» Exercise requirements
Put the lines below, from the line with "Insert a gallery block from the shortcut icon" to the line with "pos(682,175)" (both included), into a numbered list, skipping blank lines. Leave the pictures out of the list.

» Data supplied
■ ■ ■
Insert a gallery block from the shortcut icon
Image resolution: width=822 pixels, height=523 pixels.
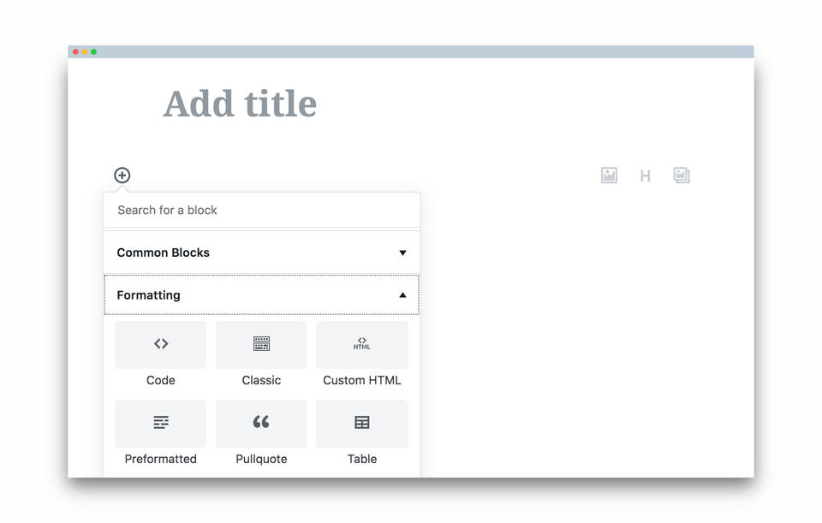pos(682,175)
■ ■ ■
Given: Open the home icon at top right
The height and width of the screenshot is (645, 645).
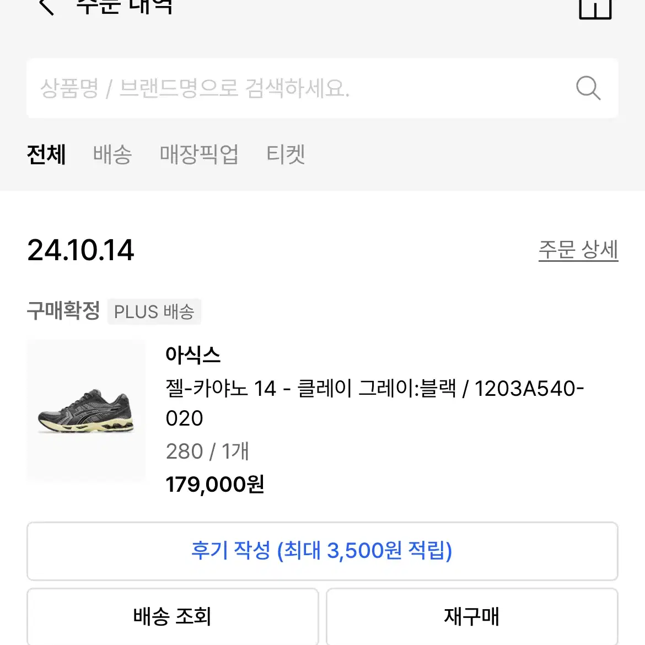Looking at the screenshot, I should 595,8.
■ ■ ■
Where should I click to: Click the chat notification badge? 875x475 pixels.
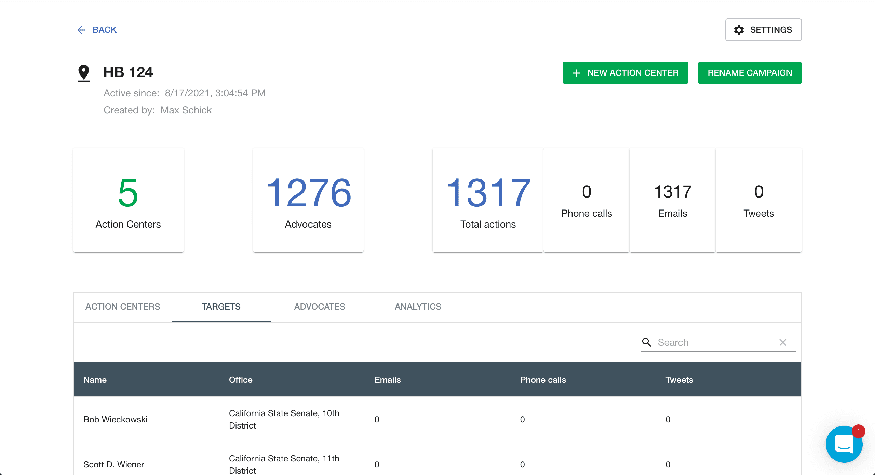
■ ■ ■
» Exercise solution
1. Insert a gallery block from the shortcut icon
2. Image resolution: width=822 pixels, height=523 pixels.
3. pos(682,175)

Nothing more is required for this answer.